We’re experiencing problems with the performance of our website/MySQL server. There are times when MySQL Server uses a lot of CPU, and the site is very slow, or will not load at all.
Usually this seems to resolve itself after a while, but sometimes it takes a long time, up until a couple of hours. Sometimes it helps to restart MySQL Server, sometimes not.
It seems like MySQL Server ‘clogs up’ over time, until eventually it needs to be restarted to properly function again.
We are running a news site with about 20,000 pageviews a day. Both MySQL and the IIS are running on the same machine.

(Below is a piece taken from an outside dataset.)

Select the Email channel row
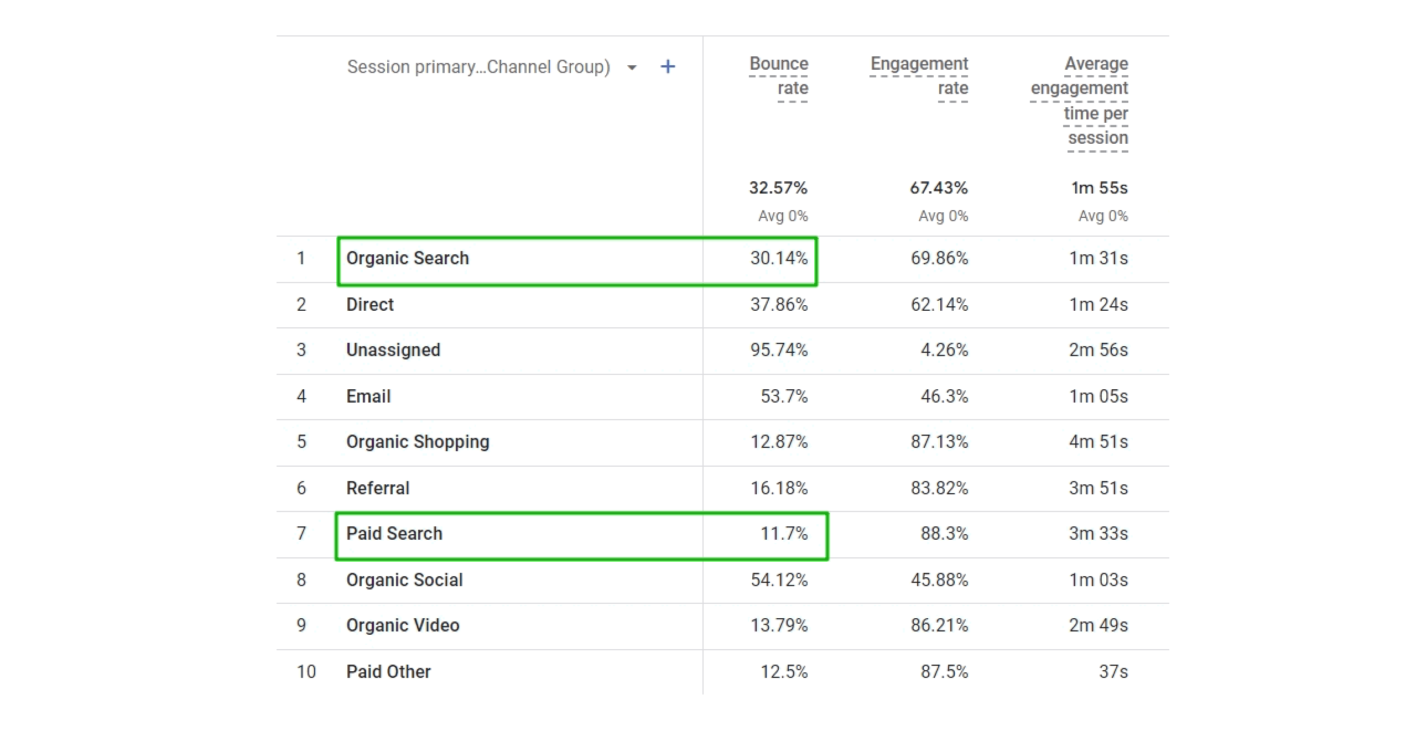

Sometimes we also use the server for sending out our newsletter (about 9,000 subscribers)
Server specifications:
Intel Xeon 2.8 GHz processor
2 GB RAM
Windows 2003
IIS 6.0
MySQL 5.0.26
ASP 3.0
The content of the site consists mostly of news articles, banners and photo reports.
The queries performed mostly are SELECT queries, but we also use tracking software (MetaTraffic), which writes at least one (and sometimes several) entries in the database for every pageview. This is probably a heavy load for the server, but I have done some research and no other users seem to be having performance problems because of MetaTraffic, on the contrary, it is complimented for it’s efficiency.

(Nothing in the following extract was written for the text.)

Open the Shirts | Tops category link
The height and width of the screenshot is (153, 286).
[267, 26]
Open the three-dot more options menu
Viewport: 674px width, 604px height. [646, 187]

For most tables we use the InnoDB storage engine, except for MetaTraffic and the photoalbum tables I use MyISAM, because the software created these tables in MyISAM by default (even though InnoDB is the default storage engine on my server).

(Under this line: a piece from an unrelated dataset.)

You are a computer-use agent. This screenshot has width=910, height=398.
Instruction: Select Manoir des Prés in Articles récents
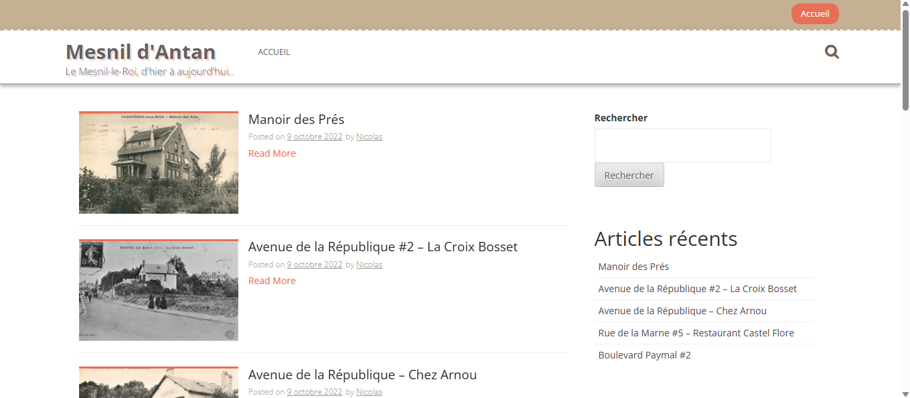[x=633, y=266]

So far I’ve tried my best to optimize the server variables, the queries and the ASP code.
Here are some of the server vars:
max_allowed_packet = 1M
sort_buffer_size = 1M
max_connections=200
query_cache_size = 2M
query_cache_limit = 1M
query-cache-type = 2
table_cache = 80
thread_cache_size=8
key_buffer_size = 100M
read_buffer_size=1M
read_rnd_buffer_size=2M
myisam_sort_buffer_size=64M
innodb_flush_log_at_trx_commit=2
innodb_buffer_pool_size=700M
innodb_additional_mem_pool_size=20M
innodb_log_file_size=700M
innodb_log_buffer_size=8M
innodb_thread_concurrency=0
Those are the most relevant when it comes to performance I think, or am I forgetting something?
So any help on this would be greatly appreciated. I could probably optimize the queries / code a bit more but I doubt that will be a huge improvement. I was also told that the problem may be on OS level: MySQL Server and IIS might get in the way of each other, so one of them would start using virtual memory. I would have to check where in the OS the I/O takes place, and this would show the bottlenecks.
But I don’t know all that much about IIS and Windows Servers, so I have no idea to resolve that. Anyone who can confirm this is probably the problem and can point me in the right direction of resolving it?
Or could there be other causes?
Tomorrow I’ll post the status vars during peak time.